WHAT YOU WILL DO:
Your task is to transcribe the entries below exactly, from their first line down to the line containing "Given: Click the", and to stop there.

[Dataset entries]
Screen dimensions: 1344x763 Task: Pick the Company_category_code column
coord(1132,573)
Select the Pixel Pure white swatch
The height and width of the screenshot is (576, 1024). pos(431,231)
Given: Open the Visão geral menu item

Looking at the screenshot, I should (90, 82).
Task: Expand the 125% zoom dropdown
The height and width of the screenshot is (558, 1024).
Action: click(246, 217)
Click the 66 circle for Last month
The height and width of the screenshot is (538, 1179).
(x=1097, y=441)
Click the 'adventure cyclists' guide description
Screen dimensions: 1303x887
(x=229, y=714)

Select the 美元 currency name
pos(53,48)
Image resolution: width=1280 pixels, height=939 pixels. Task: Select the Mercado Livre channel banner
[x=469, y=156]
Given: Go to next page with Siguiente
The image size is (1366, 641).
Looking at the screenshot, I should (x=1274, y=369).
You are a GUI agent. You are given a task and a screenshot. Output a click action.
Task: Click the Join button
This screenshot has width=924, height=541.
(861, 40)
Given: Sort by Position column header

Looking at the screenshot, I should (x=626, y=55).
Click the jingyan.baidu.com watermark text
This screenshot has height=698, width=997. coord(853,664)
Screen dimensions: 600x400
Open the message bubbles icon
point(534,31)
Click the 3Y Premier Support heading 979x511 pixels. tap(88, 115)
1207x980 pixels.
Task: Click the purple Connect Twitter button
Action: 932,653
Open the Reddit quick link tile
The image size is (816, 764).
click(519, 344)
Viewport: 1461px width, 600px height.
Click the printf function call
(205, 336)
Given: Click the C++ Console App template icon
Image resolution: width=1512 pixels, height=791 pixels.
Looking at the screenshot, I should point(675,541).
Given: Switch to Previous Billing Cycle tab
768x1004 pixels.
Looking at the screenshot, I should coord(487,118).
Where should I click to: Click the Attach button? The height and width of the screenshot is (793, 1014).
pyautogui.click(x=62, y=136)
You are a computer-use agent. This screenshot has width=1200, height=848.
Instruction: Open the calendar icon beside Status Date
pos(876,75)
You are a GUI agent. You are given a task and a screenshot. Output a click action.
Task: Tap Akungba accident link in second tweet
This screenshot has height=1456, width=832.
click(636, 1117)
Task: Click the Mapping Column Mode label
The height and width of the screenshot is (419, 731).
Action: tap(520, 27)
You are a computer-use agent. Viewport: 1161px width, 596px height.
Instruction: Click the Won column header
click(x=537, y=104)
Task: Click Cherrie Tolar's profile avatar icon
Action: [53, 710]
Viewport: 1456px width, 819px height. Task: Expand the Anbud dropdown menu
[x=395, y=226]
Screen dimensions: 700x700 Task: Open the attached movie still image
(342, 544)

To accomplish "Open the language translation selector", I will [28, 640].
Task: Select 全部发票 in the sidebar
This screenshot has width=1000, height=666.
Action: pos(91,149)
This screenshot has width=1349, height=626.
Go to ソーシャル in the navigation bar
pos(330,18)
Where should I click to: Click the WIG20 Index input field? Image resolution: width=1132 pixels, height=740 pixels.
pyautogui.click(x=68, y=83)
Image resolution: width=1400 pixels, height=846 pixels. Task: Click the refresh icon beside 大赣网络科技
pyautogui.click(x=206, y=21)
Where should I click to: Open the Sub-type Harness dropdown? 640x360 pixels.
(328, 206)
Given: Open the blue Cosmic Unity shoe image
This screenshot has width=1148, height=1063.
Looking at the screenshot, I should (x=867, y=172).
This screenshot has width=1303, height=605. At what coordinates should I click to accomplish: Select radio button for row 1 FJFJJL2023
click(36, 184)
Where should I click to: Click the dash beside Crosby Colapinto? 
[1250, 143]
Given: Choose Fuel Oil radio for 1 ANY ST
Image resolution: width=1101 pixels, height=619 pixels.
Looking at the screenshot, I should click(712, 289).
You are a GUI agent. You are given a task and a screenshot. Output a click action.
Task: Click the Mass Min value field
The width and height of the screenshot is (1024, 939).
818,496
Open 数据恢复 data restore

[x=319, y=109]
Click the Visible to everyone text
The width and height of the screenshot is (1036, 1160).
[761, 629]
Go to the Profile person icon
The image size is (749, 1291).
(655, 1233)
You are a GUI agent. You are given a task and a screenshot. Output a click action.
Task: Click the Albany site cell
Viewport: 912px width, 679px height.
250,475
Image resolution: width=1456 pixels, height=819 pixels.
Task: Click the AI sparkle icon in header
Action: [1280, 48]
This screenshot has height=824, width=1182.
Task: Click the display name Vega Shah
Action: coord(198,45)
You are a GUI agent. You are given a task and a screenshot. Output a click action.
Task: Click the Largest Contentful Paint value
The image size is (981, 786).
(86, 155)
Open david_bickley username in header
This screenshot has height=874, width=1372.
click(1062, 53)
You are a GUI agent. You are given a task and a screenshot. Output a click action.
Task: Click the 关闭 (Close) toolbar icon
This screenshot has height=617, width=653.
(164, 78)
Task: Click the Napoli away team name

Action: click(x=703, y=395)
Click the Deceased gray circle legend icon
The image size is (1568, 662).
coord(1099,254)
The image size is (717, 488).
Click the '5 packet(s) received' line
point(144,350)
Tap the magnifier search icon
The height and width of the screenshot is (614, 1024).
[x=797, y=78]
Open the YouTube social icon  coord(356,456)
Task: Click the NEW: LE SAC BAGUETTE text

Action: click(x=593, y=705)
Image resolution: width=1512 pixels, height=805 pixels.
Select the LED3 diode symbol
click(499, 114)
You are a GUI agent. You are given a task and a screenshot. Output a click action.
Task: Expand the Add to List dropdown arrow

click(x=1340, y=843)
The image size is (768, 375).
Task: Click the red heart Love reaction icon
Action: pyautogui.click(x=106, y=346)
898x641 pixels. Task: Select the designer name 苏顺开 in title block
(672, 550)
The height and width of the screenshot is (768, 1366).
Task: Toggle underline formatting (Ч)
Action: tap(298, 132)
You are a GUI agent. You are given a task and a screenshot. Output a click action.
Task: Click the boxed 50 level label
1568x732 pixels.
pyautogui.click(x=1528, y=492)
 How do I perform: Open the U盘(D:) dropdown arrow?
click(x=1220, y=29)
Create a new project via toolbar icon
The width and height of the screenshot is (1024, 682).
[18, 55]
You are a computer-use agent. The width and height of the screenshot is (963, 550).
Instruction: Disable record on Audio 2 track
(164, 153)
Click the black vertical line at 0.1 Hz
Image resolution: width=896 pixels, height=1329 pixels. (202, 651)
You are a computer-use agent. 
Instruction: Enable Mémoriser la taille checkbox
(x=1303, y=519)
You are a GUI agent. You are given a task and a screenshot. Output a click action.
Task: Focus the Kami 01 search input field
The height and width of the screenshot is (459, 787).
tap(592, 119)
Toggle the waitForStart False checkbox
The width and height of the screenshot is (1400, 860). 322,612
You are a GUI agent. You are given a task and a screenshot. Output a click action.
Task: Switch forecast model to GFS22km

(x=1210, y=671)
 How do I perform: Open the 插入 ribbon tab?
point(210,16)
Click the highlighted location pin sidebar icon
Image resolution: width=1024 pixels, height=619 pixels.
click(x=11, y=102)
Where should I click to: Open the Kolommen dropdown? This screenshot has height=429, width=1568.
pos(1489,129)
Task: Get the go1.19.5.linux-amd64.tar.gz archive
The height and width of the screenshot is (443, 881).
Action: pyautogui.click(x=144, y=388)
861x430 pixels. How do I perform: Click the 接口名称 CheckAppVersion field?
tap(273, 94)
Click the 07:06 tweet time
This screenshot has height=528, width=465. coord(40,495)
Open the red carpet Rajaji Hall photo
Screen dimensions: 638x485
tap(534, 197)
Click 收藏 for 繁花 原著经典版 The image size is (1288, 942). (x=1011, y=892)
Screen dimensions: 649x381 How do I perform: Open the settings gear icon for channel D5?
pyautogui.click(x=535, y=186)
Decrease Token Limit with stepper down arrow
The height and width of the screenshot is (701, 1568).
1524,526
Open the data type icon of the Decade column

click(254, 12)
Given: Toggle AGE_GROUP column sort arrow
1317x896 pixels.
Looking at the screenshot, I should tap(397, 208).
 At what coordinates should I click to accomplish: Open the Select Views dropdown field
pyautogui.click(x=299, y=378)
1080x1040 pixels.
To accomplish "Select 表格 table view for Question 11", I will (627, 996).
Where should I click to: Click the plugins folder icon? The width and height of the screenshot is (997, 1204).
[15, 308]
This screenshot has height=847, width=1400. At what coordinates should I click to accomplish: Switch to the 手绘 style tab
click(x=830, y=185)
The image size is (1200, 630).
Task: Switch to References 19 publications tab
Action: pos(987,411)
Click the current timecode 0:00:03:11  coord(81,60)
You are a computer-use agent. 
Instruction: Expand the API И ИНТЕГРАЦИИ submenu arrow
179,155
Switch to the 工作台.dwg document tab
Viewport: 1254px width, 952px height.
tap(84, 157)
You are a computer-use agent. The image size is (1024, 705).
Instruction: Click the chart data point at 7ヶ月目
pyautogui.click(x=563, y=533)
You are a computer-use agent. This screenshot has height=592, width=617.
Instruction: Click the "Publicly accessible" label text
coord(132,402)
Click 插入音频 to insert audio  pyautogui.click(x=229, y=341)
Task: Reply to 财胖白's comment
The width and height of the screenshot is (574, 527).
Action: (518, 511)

REPLY:
Screen dimensions: 1344x763 Task: Pick the Company_category_code column
coord(1132,573)
Select the Pixel Pure white swatch
The height and width of the screenshot is (576, 1024). pos(431,231)
Given: Open the Visão geral menu item

Looking at the screenshot, I should (90, 82).
Task: Expand the 125% zoom dropdown
The height and width of the screenshot is (558, 1024).
Action: click(246, 217)
Click the 66 circle for Last month
The height and width of the screenshot is (538, 1179).
(x=1097, y=441)
Click the 'adventure cyclists' guide description
Screen dimensions: 1303x887
(x=229, y=714)

Select the 美元 currency name
pos(53,48)
Image resolution: width=1280 pixels, height=939 pixels. Task: Select the Mercado Livre channel banner
[x=469, y=156]
Given: Go to next page with Siguiente
The image size is (1366, 641).
Looking at the screenshot, I should (x=1274, y=369).
You are a GUI agent. You are given a task and a screenshot. Output a click action.
Task: Click the Join button
This screenshot has width=924, height=541.
(861, 40)
Given: Sort by Position column header

Looking at the screenshot, I should (x=626, y=55).
Click the jingyan.baidu.com watermark text
This screenshot has height=698, width=997. coord(853,664)
Screen dimensions: 600x400
Open the message bubbles icon
point(534,31)
Click the 3Y Premier Support heading 979x511 pixels. tap(88, 115)
1207x980 pixels.
Task: Click the purple Connect Twitter button
Action: 932,653
Open the Reddit quick link tile
The image size is (816, 764).
click(519, 344)
Viewport: 1461px width, 600px height.
Click the printf function call
(205, 336)
Given: Click the C++ Console App template icon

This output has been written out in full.